Characteristic sequence features of the family of mosquito LRIM proteins. A. The annotated multiple sequence alignment of the Long LRIMs (LRIM1-4), the longest Coil-less LRIM (LRIM17), and the TM LRIMs (LRIM15-16) from Anopheles gambiae (Ag, red), Aedes aegypti (Aa, yellow), and Culex quinquefasciatus (Cq, purple). The alignment highlights the defining LRIM features including the signal peptide (SP), patterns of cysteine residues (C-C, C-CC, and C*), leucine-rich leader (LRL), leucine-rich repeats (LRRs a-n) and the double and single coiled-coil domains (dark, > 90% propensity, light < 90% propensity). The C-terminal transmembrane (TM) region identifies the TM LRIMs and the PANGGL (Pro-Ala-Asn-Gly-Gly-Leu) amino acid repeat is unique to Ag APL1C. Black diamonds indicate positions of a sequence frameshift in the gene encoding Ag APL1A and a transposable element insertion in the gene encoding Cq LRIM2A. B. Examining LRR length variations reveals different constraints on the lengths of sequences connecting the beta-strands that form the LRR horseshoe-like structure. The proportions of LRR lengths are shown for each set of aligned LRRs defined in Figure 3A (excluding those with only 3 or 4 representative sequences) and for those calculated from automated scanning of all 26 LRIMs shown in panel A (A), the complete proteomes of each of the three mosquito species (MS), and the proteomes of four other insects (IN, Apis mellifera, Bombyx mori, Drosophila melanogaster, and Tribolium castaneum).
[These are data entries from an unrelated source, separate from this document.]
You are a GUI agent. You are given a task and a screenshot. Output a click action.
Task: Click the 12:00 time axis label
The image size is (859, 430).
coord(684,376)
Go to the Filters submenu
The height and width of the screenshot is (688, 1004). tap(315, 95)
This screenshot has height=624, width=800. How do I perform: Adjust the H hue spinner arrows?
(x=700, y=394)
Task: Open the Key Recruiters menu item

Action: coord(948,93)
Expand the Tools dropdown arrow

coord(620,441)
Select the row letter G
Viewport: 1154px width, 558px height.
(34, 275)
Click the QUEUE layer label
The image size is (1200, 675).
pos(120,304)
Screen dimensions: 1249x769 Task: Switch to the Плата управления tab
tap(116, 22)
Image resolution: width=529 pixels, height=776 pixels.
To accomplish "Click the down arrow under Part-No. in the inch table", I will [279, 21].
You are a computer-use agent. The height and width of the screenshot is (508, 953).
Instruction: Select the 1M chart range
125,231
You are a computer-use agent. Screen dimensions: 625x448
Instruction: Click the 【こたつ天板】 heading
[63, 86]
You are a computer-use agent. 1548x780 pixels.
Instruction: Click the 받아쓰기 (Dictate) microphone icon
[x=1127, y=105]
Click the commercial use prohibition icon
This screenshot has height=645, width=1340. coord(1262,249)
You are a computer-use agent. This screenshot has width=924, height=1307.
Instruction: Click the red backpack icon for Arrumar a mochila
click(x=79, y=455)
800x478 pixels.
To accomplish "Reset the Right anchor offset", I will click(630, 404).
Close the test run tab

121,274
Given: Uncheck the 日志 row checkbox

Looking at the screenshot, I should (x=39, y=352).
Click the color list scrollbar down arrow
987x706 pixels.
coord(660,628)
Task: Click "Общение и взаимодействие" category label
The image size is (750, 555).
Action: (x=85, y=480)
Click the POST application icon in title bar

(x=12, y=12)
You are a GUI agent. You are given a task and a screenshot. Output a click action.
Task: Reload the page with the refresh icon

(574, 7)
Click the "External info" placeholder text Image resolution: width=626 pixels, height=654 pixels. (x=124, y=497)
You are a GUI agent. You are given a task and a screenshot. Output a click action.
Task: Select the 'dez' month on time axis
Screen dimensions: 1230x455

C. The conservation pattern of amino acid residues of the unusually short LRR-g (defined in panel A) is depicted in sequence logo format. The LRR signature is distinguished by the conserved asparagine (N) and leucines (L) (or the physicochemically similar isoleucines (I) and valines (V)), and proline (P) residues are common at positions 17 and 18 of LRR-g.